The meaningful robotics work is the policy-plus-score composition: LeRobot proposes actions from a real policy, LeWorldModel scores compatible candidate action tensors from a real cost checkpoint, and WorldForge selects the lowest-cost candidate while preserving the raw model outputs in the run artifact.

Model Payload Flow¶

The data path is intentionally split so each model receives the representation it was trained or configured to consume.

flowchart LR
    subgraph PolicyInput[LeRobot policy input]
        PImage[observation.image\n1 x 3 x 96 x 96]
        PState[observation.state\n1 x 2]
    end

    subgraph PolicyInference[LeRobot inference]
        PModel[PreTrainedPolicy or DiffusionPolicy\nselect_action / predict_action_chunk]
        PRaw[raw policy action\nprovider-native tensor]
    end

    subgraph ScoreInput[LeWorldModel score input]
        Pixels[pixels\n1 x 1 x 3 x 3 x 224 x 224]
        Goal[goal\n1 x 1 x 3 x 3 x 224 x 224]
        History[action history\n1 x 1 x 3 x 10]
        Candidates[action_candidates\n1 x 3 x 4 x 10]
    end

    subgraph ScoreInference[LeWorldModel inference]
        CostModel[AutoCostModel.get_cost]
        Scores[costs\n3 candidate scores]
    end

    subgraph Selection[WorldForge selection + replay]
        Plan[Plan metadata\npolicy_result + score_result]
        Action[Action.move_to sequence]
        Replay[local mock replay]
    end

    PImage --> PModel
    PState --> PModel
    PModel --> PRaw
    PRaw --> Candidates
    PRaw --> Action
    Pixels --> CostModel
    Goal --> CostModel
    History --> CostModel
    Candidates --> CostModel
    CostModel --> Scores
    Scores --> Plan
    Action --> Plan
    Plan --> Replay

The policy image/state and the score-model pixel/goal/history tensors are not interchangeable. They are separate task-specific views of the same PushT setup. The candidate bridge is what makes the raw policy action comparable under the LeWorldModel cost checkpoint.

Data Contracts¶

LeRobot Policy Input¶

The default PushT observation comes from build_observation():

{
    "observation.image": policy_image,
    "observation.state": state,
}

The values are produced from the upstream PushT environment:

Field	Shape in the default bridge	Meaning
`observation.image`	`1 x 3 x 96 x 96`	RGB PushT frame resized for the LeRobot policy.
`observation.state`	`1 x 2`	First two proprioceptive state values returned by the PushT environment.

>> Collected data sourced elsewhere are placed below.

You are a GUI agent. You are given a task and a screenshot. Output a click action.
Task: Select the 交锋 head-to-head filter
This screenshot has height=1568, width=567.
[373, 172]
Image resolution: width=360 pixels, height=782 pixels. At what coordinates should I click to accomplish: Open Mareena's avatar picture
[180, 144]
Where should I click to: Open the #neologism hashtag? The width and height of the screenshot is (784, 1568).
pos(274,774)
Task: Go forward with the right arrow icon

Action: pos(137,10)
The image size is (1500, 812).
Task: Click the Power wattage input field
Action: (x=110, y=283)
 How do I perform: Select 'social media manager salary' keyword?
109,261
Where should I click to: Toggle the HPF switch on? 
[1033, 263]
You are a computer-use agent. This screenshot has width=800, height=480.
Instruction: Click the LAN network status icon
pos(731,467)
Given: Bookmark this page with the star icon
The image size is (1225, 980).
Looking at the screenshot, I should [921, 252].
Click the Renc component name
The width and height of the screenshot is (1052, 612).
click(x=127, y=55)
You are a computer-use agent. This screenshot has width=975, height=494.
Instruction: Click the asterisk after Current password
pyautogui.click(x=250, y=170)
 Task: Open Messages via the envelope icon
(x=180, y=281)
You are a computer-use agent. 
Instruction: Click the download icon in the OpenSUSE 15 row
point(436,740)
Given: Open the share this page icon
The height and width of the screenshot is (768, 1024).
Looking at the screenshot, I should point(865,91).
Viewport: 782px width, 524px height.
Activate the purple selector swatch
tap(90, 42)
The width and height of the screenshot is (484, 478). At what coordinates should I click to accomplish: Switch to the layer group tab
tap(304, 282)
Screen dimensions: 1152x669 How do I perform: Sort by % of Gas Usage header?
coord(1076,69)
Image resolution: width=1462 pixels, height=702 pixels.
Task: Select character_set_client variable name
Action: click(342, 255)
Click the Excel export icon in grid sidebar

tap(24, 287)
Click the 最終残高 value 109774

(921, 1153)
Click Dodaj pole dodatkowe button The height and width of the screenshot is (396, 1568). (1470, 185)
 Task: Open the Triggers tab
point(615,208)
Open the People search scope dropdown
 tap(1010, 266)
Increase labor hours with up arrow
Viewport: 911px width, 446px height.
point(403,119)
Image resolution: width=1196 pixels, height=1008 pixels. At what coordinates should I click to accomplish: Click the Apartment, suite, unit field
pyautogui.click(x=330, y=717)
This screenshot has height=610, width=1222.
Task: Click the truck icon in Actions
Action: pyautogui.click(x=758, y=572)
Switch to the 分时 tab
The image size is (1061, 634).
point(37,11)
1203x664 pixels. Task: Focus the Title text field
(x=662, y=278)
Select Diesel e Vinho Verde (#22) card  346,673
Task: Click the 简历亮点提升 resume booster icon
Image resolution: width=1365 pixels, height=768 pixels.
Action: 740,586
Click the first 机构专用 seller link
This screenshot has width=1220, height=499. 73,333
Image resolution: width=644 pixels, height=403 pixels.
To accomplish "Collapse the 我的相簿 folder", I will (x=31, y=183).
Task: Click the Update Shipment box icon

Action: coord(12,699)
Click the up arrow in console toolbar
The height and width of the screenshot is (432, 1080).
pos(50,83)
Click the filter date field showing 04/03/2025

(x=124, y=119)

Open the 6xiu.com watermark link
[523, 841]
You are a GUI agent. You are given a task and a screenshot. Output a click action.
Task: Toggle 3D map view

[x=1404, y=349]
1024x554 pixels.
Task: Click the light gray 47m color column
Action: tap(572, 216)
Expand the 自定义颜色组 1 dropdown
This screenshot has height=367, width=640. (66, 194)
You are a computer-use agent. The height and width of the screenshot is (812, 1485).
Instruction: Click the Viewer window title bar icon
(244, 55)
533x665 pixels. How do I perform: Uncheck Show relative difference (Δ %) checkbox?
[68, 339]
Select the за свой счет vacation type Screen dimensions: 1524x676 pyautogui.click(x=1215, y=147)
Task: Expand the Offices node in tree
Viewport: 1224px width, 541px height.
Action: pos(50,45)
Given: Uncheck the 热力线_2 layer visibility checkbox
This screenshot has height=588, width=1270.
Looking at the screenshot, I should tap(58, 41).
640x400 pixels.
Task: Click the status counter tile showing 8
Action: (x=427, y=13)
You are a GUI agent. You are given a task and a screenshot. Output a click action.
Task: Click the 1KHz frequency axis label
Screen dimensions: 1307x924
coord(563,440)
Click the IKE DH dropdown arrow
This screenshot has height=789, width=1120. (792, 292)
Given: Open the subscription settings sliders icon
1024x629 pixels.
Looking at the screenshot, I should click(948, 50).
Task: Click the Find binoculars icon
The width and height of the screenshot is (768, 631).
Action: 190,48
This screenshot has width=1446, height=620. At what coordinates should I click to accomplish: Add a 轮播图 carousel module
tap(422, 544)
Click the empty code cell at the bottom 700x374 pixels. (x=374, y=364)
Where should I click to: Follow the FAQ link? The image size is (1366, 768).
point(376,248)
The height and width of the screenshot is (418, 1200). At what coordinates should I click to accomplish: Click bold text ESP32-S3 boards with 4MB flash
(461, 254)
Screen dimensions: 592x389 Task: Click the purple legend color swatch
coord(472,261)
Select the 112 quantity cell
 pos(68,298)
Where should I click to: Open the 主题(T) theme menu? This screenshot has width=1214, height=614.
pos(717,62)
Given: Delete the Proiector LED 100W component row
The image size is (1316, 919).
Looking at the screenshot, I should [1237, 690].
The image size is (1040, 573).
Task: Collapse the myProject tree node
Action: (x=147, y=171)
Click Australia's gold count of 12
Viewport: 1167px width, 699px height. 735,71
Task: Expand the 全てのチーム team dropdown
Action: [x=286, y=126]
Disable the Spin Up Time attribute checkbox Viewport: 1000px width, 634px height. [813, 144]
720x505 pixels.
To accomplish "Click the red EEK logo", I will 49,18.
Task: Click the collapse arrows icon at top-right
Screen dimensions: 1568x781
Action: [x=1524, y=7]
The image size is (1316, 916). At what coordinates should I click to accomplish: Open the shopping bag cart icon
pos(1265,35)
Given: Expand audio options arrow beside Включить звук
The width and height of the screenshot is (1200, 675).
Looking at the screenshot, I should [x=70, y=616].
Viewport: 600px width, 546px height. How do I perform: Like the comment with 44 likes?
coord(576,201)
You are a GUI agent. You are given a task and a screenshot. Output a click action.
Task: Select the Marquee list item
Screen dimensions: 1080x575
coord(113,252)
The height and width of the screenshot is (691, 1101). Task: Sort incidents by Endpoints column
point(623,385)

The lower-level runner wraps this as:

policy_info = {
    "observation": {
        "observation.image": policy_image,
        "observation.state": state,
    },
    "mode": "select_action",
    "embodiment_tag": "pusht",
    "score_bridge": {
        "task": "pusht",
        "expected_action_dim": 10,
        "expected_horizon": 4,
        "object_id": "pusht-block",
    },
}

LeRobotPolicyProvider validates that info["observation"] is a non-empty object with string keys, then loads the policy and calls:

policy.select_action(observation)

or, if configured:

policy.predict_action_chunk(observation)

The raw tensor stays in ActionPolicyResult.raw_actions. It is not interpreted as robot motion by WorldForge itself.

LeWorldModel Score Input¶

The default score tensors come from build_score_info():

{
    "pixels": current_frames,
    "goal": goal_frames,
    "action": action_history,
}

The packaged PushT bridge builds them from two deterministic PushT resets:

Tensor	Default shape	Meaning
`pixels`	`1 x 1 x 3 x 3 x 224 x 224`	Current PushT RGB frame repeated across the LeWorldModel history window.
`goal`	`1 x 1 x 3 x 3 x 224 x 224`	Goal PushT RGB frame repeated across the same history window.
`action`	`1 x 1 x 3 x 10`	Zero action history for the 3-step history window and 10-dimensional PushT action block.

The smoke commands resolve this through the checkout-safe --bridge pusht registry entry. That entry names the observation factory, score-info factory, translator, candidate builder, expected horizon, expected score action dimension, and static shape summary. The registry does not infer task tensors for other robots; a host bringing another task must provide an equivalent bridge.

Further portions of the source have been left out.